DIRECTIVE 1 – Copy the data entries word for word, starting at the first line of the data entries and ending with the line that contains "wedding [733, 230]", including both. Omit the pictures from your copy.

-------- TEXT PASSAGE --------

0

I would like to parse --this=style command line arguments in bash.

Main requirements:

  • --abc=xyz Obviously should set abc to xyz
  • --thing Should set thing=true
  • --no-thing Should set thing=false
  • Minimal noise when defining default values.

Other constraints:

  • Keeping non --this=style arguments around in some way is helpful.
  • I'm not interested in short form -a -b -c style.
  • A way of requiring certain args would be nice.

I'm interested in both short lightweight portable solutions that can just be inlined into any script, but also larger library style solutions that provide more features. Below is a middle of the ground solution I cooked up (worst of both worlds?) but I'll be interested to see what other ideas people have to balance the trade-off between length and functionality.

parse_args.sh

# Parse double dashed command line options.
#
# Parse positional options in the following formats:
#  --option         Sets {option} to "true".
#  --no-option      Sets {option} to "false".
#  --option=value   Sets {option} to {value}.
# 
# Option names must already be defined or an "unknown option" error will be
# printed to stderr.
#
# Output variables:
#   remaining_args  All remaining args in the order
#                   they were defined.
#
# Returns: 1 if there was an error.
parse_args() {
  remaining_args=() 
  for arg; do
    if [[ "$arg" =~ ^--(.+)$ ]]; then
      local k="${BASH_REMATCH[1]}"

-------- INFORMATION GIVEN --------

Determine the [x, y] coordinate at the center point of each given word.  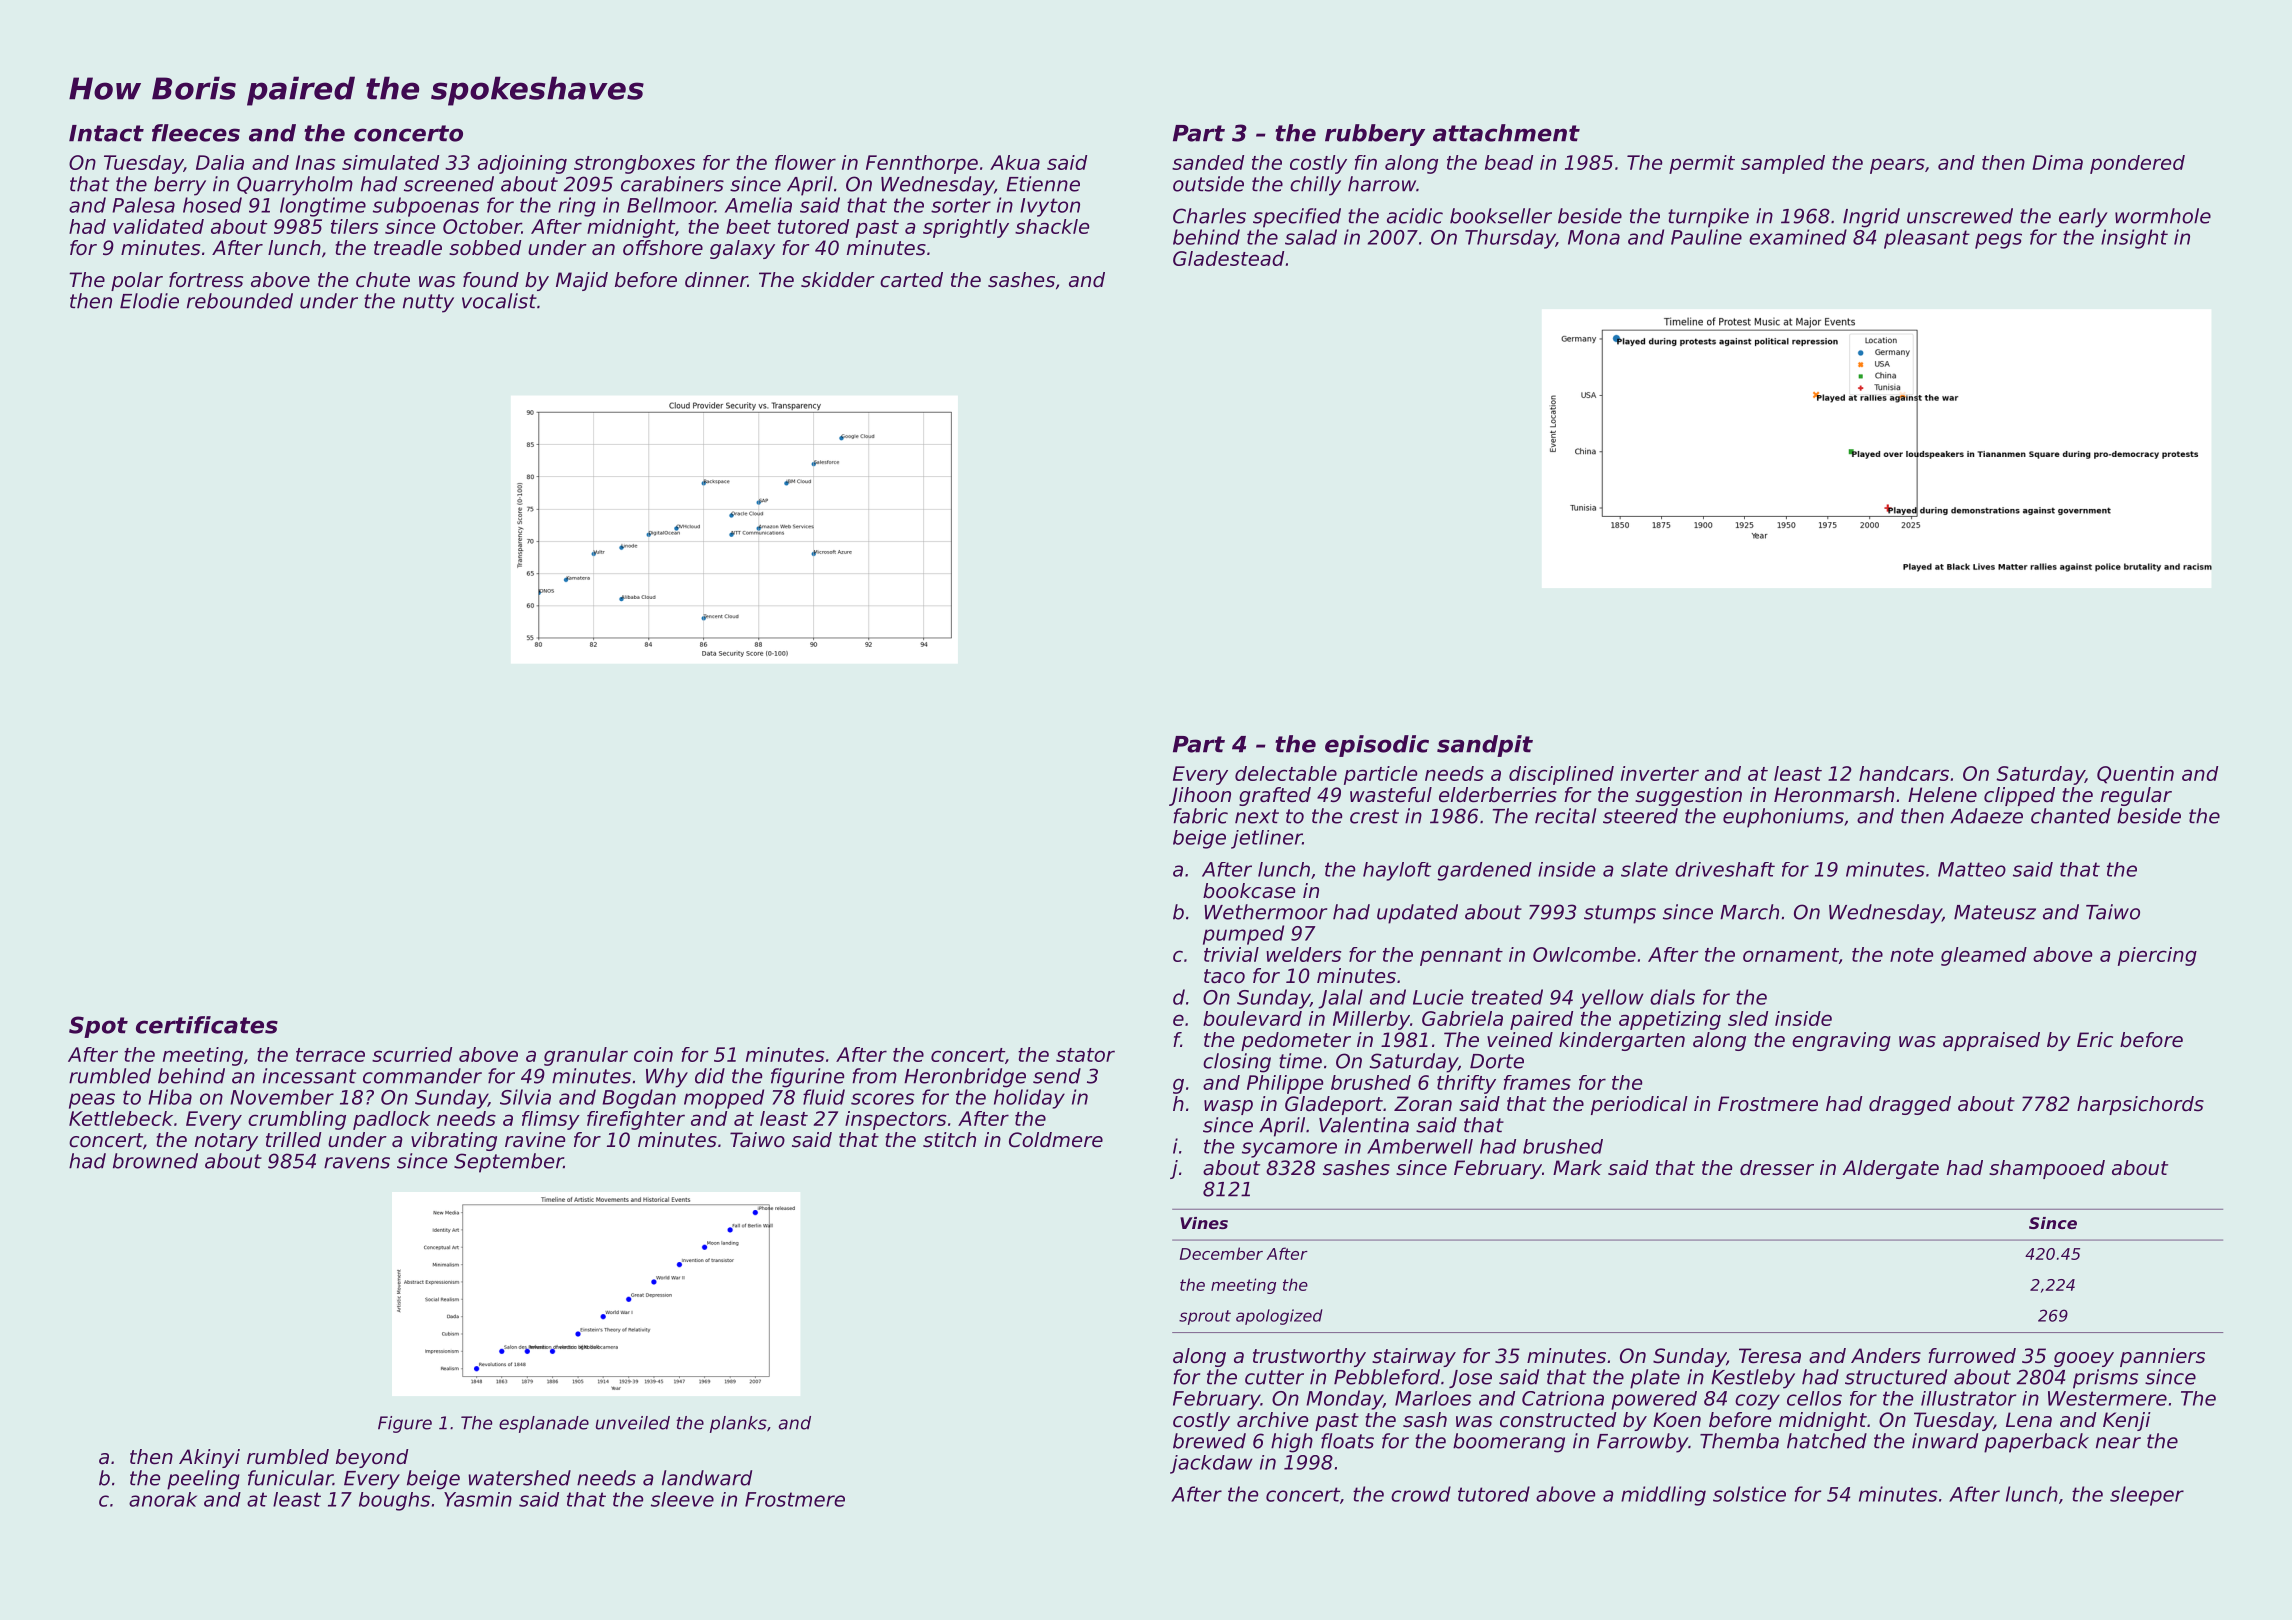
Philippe [1285, 1084]
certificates [207, 1025]
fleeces [196, 133]
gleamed [1984, 956]
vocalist [499, 301]
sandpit [1485, 746]
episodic [1377, 746]
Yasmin [478, 1499]
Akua [1015, 162]
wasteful [1391, 795]
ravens [357, 1163]
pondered [2137, 164]
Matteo [1972, 869]
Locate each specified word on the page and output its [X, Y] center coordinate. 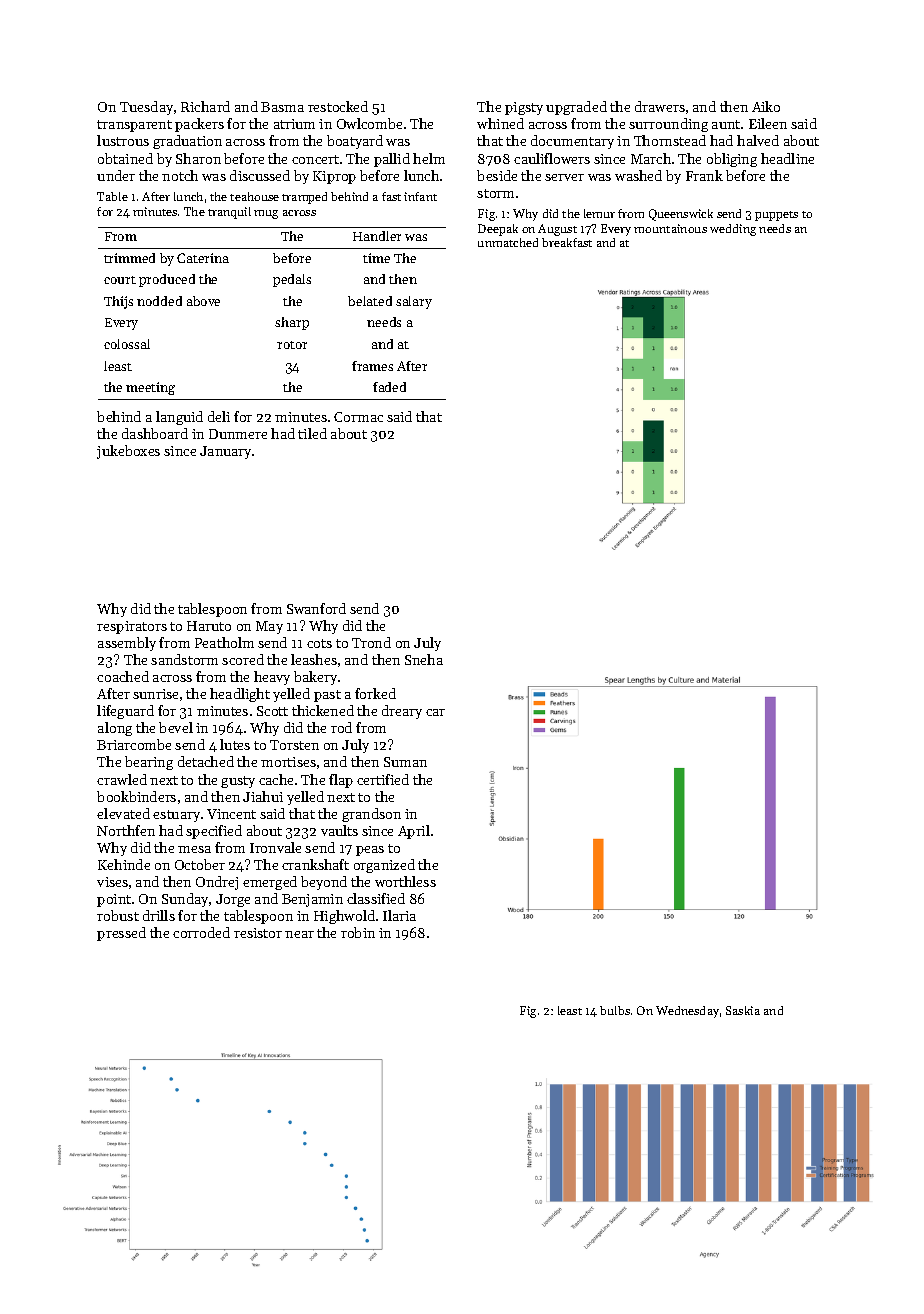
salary [414, 302]
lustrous [123, 140]
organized [384, 866]
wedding [733, 230]
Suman [405, 762]
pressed [121, 934]
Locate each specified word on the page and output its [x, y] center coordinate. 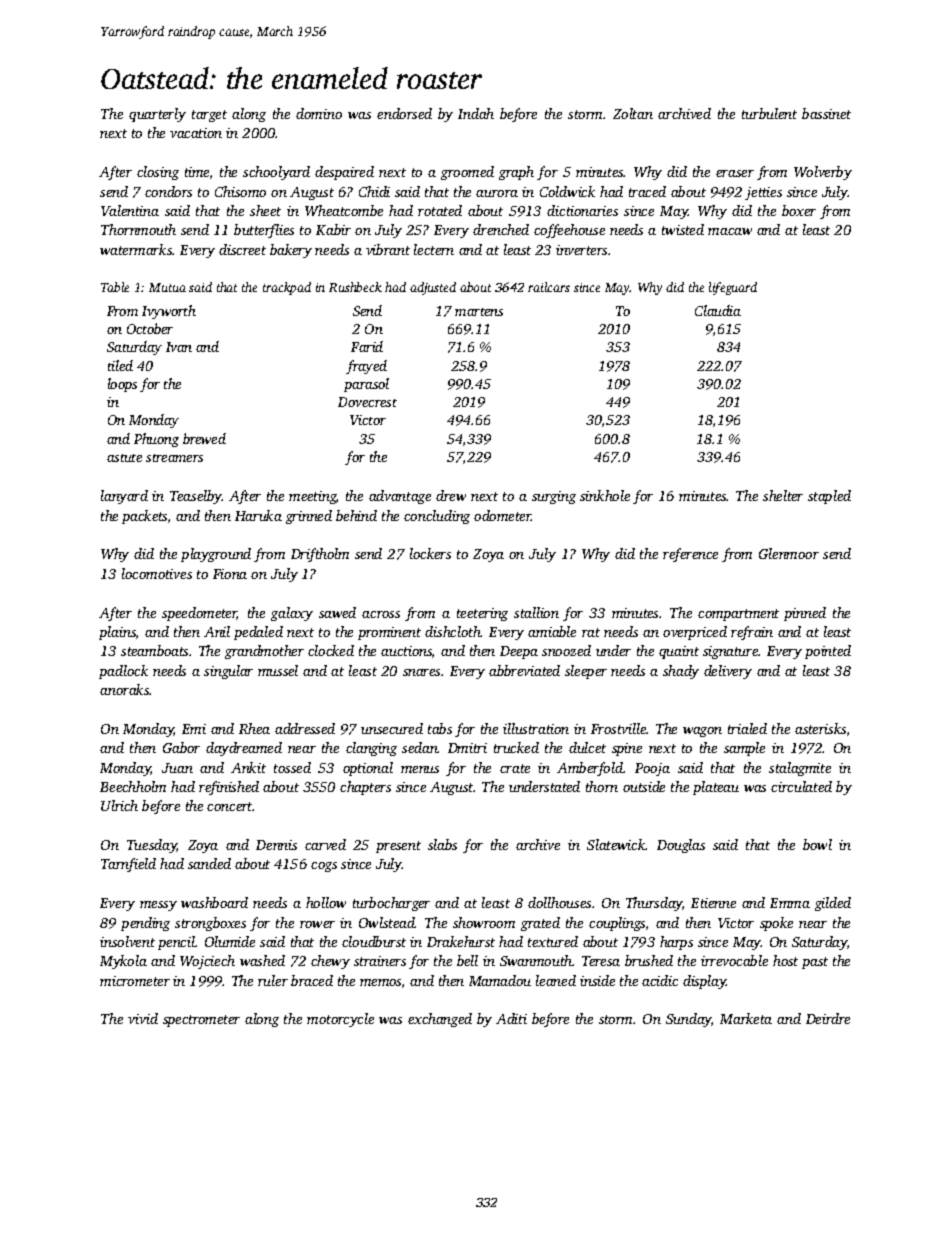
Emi [194, 729]
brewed [204, 438]
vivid [143, 1018]
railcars [549, 287]
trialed [747, 728]
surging [554, 497]
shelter [783, 495]
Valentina [130, 210]
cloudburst [374, 941]
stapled [829, 497]
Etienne [713, 903]
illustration [536, 728]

--------

DIRECTIVE 2 – Translate this sentence from the bash argument-parsing post into French: "I would like to parse --this=style command line arguments in bash."

WORKED ANSWER 1 –
Determine the [x, y] coordinate at the center point of each given word.  
Philippe [1285, 1084]
certificates [207, 1025]
fleeces [196, 133]
gleamed [1984, 956]
vocalist [499, 301]
sandpit [1485, 746]
episodic [1377, 746]
Yasmin [478, 1499]
Akua [1015, 162]
wasteful [1391, 795]
ravens [357, 1163]
pondered [2137, 164]
Matteo [1972, 869]
Locate each specified word on the page and output its [X, Y] center coordinate. 
salary [414, 302]
lustrous [123, 140]
organized [384, 866]
wedding [733, 230]

WORKED ANSWER 2 – Je voudrais analyser les arguments de ligne de commande de style --this=style en bash.